On Tue, Mar 30, 2010 at 10:20:25PM -0500, Jorge Amodio said:
I'd say that probably around here for those like me that have been in operations/engineering management positions we don't give a squat about what title your biz card says you have, your actions and performance speak by themselves.
There are no kings around here so titles most of the time are worthless.
By asking what title may impress others is sort of a -1 to start.
But you are wrong. Titles do speak and impress just not how you might expect. Having a 'jokey' title signifies to other equally free-to-operate-within-the-org people that you have the necessary freedom to act outside the standard procedures when required. If you get away with "chief evangelist" (as Mike Shaver had for a while at mozilla), not to mention his other card which was "international incident" (possibly referring to a crypto export situation?), you obviously have some independent (freedom from?) authority and autonomy. I managed to have Grizzled Internet Prospector on my card for a while at my previous firm. It was as accurate as anything else I could put and indicated to my peers that I was actually, well, an owner, eschewing a stuffy "CEO" or "COO" title. (I had other sub companies with stuffy titles on them in case someone outside the clued area needed to be placated.) Another friend had "minister of fear" as his title at a network security firm. At an exodus sponsored event which featured both Sun's XML accelerator platform (?) and Bruce Schneier (the main attraction), he was originally banned due to his joke title. The local industry slapped back through the clued peoples' oldboys-n-girls network, and they backpedalled and he was admitted at the last minute. It bit the exodus event organizer in the ass hard, and had her eating crow for him in front of 30 of his peers at the event, and handing over a free signed copy of Schneier's book. He really gained notoriety and street cred from the situation, as silly as it was. Besting the established order is worth something in most circles, still. (Google anyone?) She obviously didnt understand the new business rules in effect: the jokey title signified that titles didnt matter, reputation and ability did. Being able to have a joke title indicates you dont need a real one. And so they're important in a reverse-psychology kind of way :) /kc (grizzled tube plumber)
Cheers Jorge
On Tue, Mar 30, 2010 at 10:14 PM, Steve Bertrand <steve@ibctech.ca> wrote:
Hi all,
This is perhaps a rather silly question, but one that I'd like to have answered.

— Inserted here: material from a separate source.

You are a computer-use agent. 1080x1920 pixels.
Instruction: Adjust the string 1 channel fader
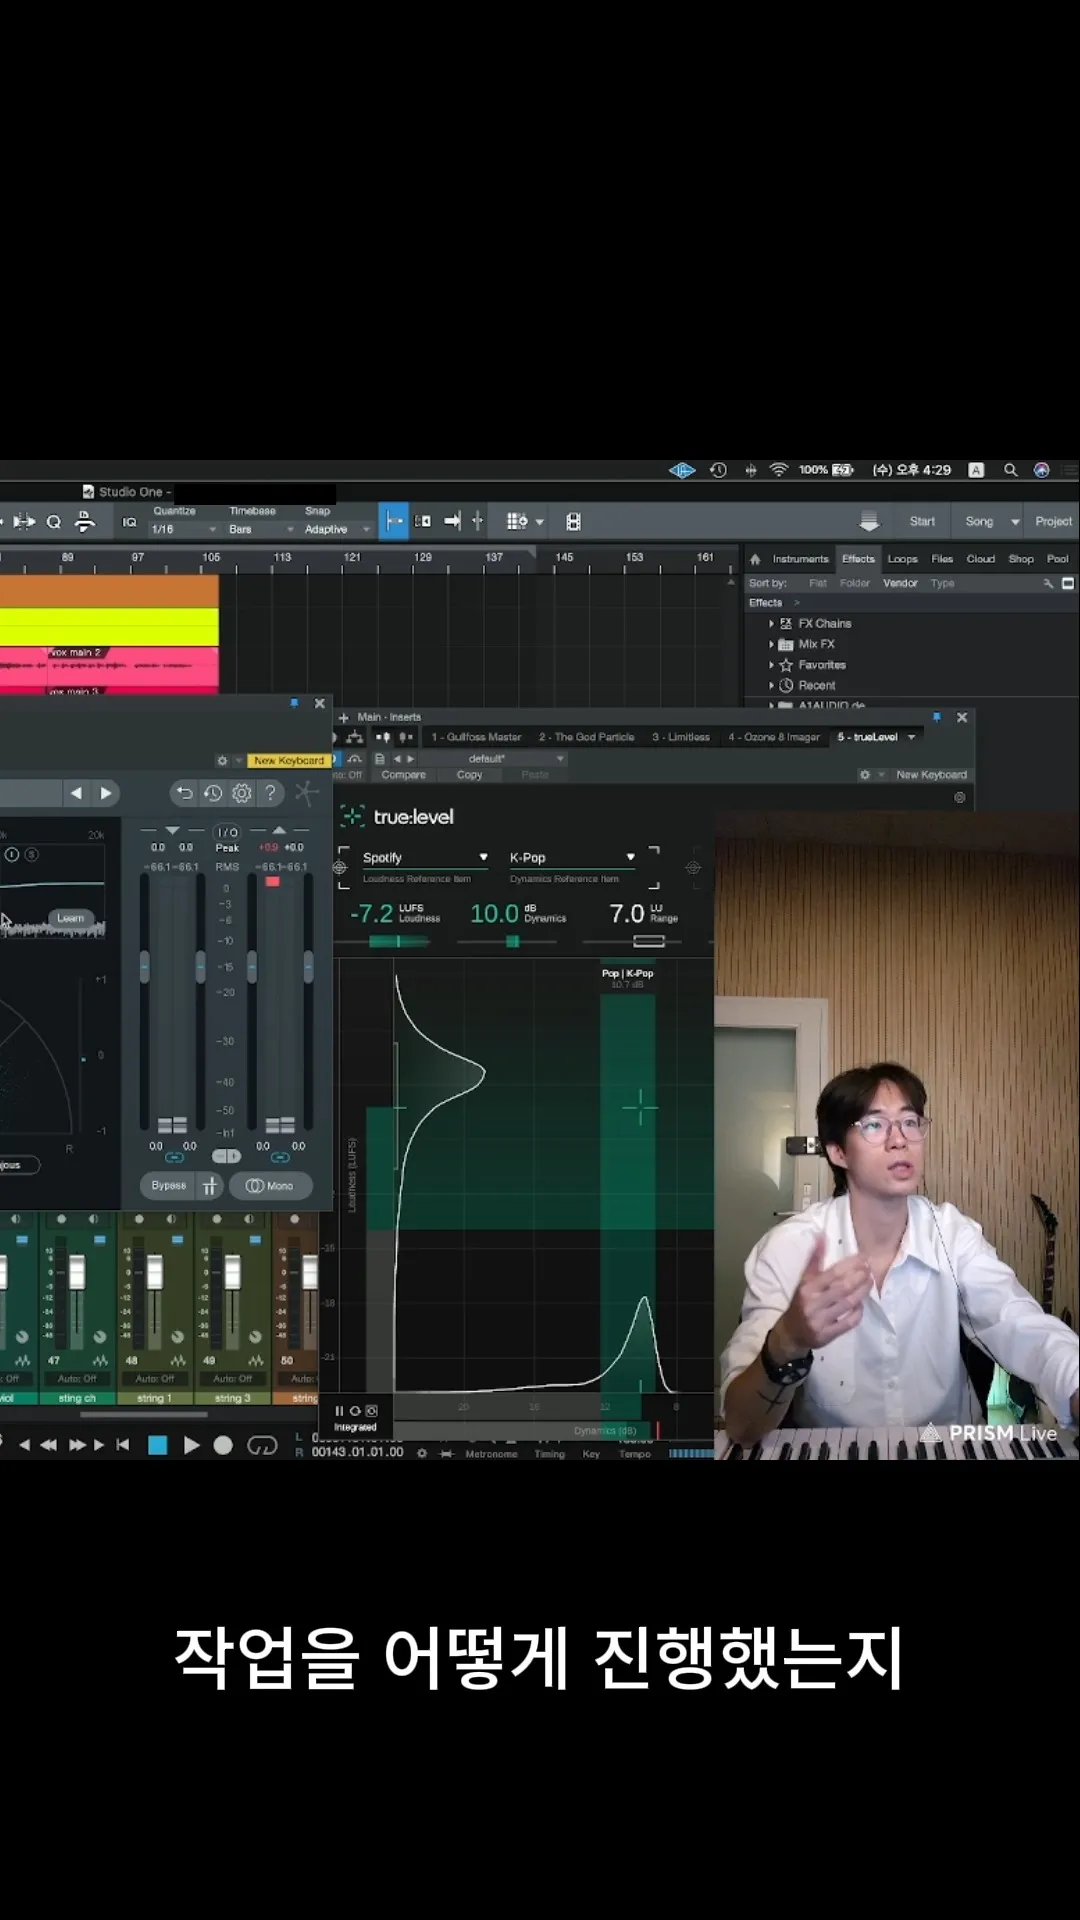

I'm young in the game, and over the years I've imagined numerous job titles that should go on my business card. They went from cool, to high-priority, to plain unimaginable.
Now, after 10 years, I reflect back on what I've done, and what I do now. To me, if a business is loose-knit with no clear job descriptions or titles (ie. too small to have CXO etc), I feel that a business card should reflect what one feels is the primary job responsibility, or what they do the most (or love the most).
For instance, I like to present myself as a 'network engineer'. I have never taken formal education, don't hold any certifications (well, since 2001), and can't necessarily prove my worth.
How does the ops community feel about using this designation? Is it intrusive or offensive to those who hold real engineering degrees? I'm content with 'network manager', given that I still do perform (in my sleep) numerous system tasks and have to sometimes deal with front-line helpdesk stuff.
Instead of acting like I'm trying to sell myself out, I'll leave out what I actually do and ask those who sig themselves with 'network engineer' what they do day-to-day to acquire that title, and if they feel comfortable with having it.